▶ _Written request_
Rewrite the rows below with "chart icon" switched to "graph icon" and nothing else changed. Leave the pictures out.

▶ _Records for the task_
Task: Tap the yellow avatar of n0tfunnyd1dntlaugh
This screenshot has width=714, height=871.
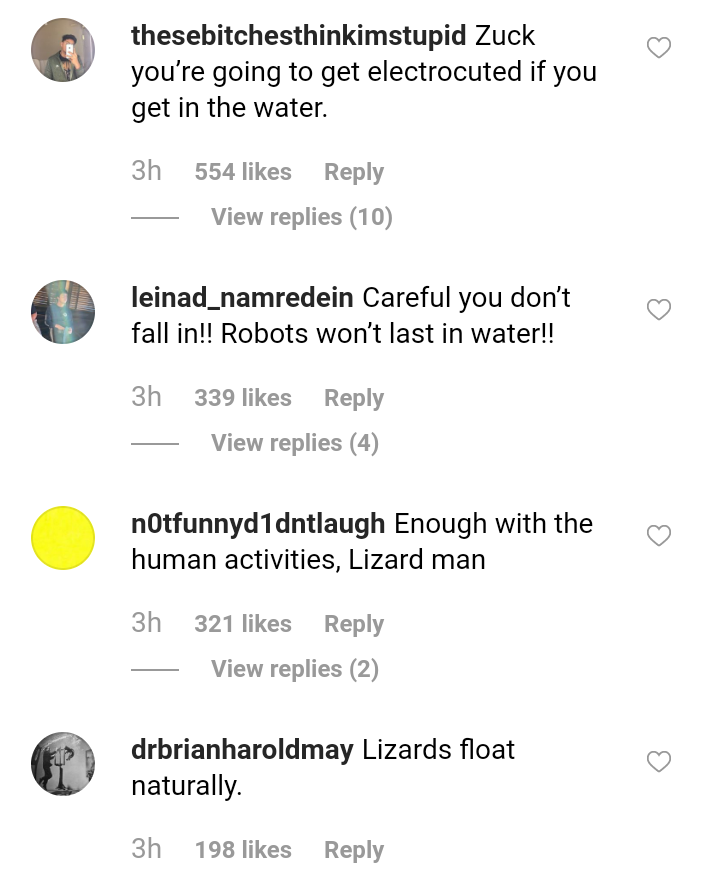Action: click(63, 538)
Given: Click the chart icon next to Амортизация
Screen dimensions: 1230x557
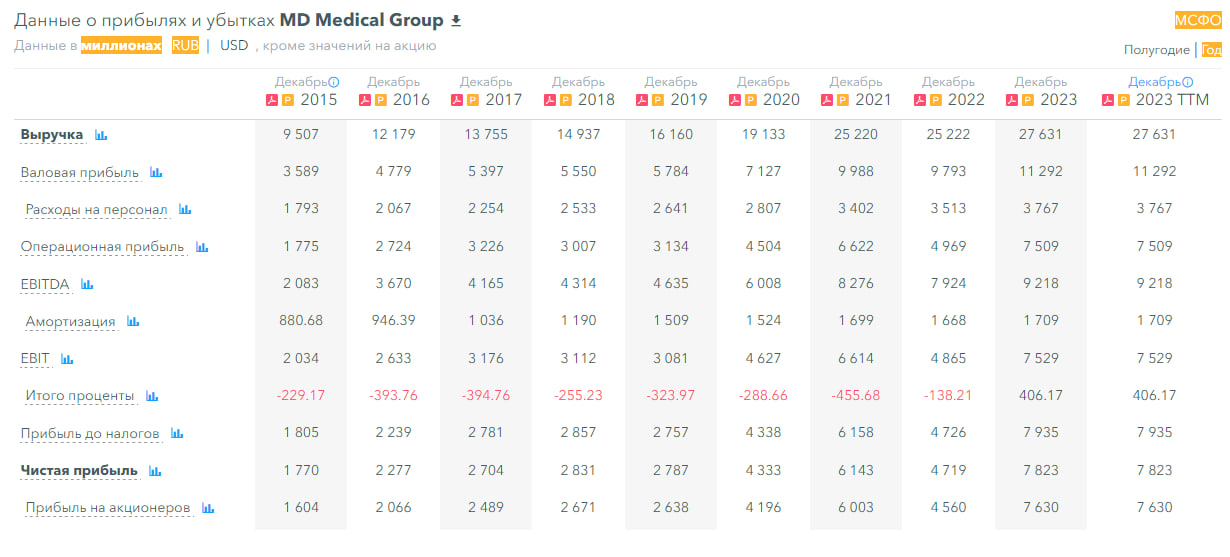Looking at the screenshot, I should tap(133, 322).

▶ _Output for this exercise_
Task: Tap the yellow avatar of n0tfunnyd1dntlaugh
This screenshot has width=714, height=871.
Action: click(63, 538)
Given: Click the graph icon next to Амортизация
Screen dimensions: 1230x557
Looking at the screenshot, I should tap(133, 322).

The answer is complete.